::: Data to process :::

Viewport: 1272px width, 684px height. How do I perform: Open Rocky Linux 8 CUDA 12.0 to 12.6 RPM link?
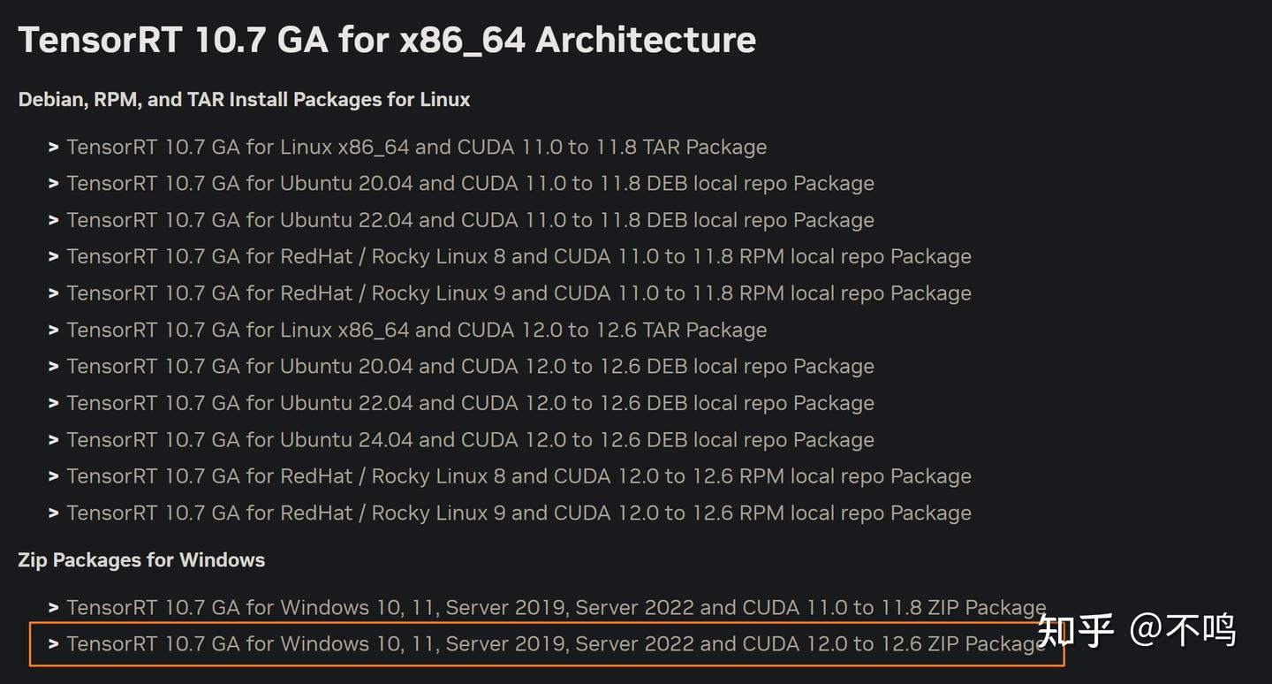519,476
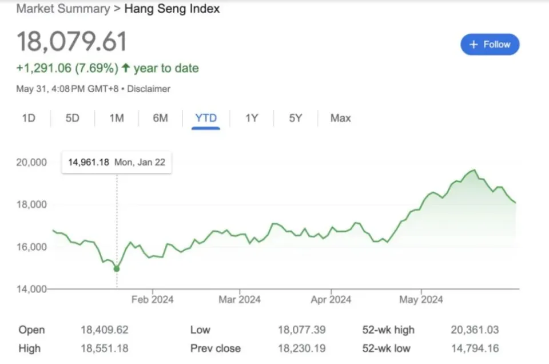
Task: Click the plus icon inside Follow
Action: [473, 45]
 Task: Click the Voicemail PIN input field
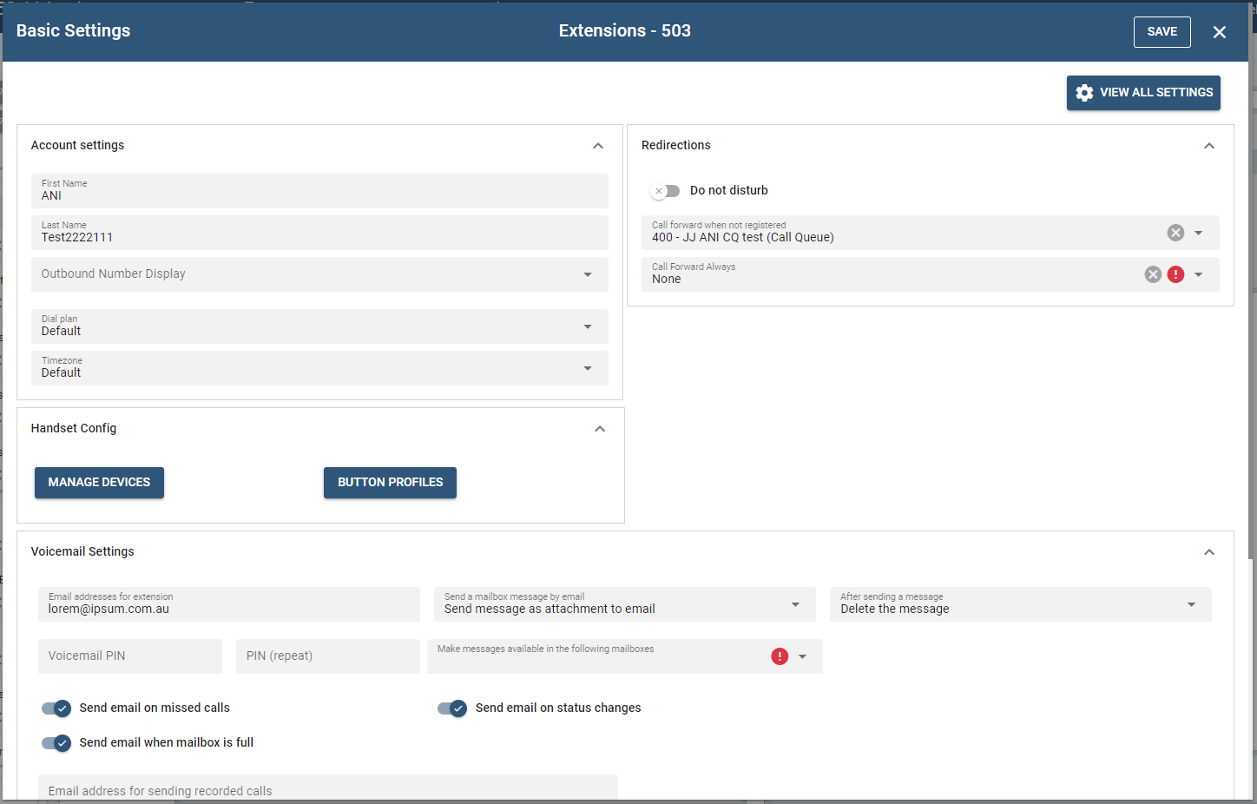pos(130,656)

:::

### [Activity]
Omit every picture, then repeat the remaining data exactly as it appears above.

### [Answer area]
Viewport: 1272px width, 684px height. How do I perform: Open Rocky Linux 8 CUDA 12.0 to 12.6 RPM link?
519,476
Task: Click the plus icon inside Follow
Action: [473, 45]
 Task: Click the Voicemail PIN input field
pos(130,656)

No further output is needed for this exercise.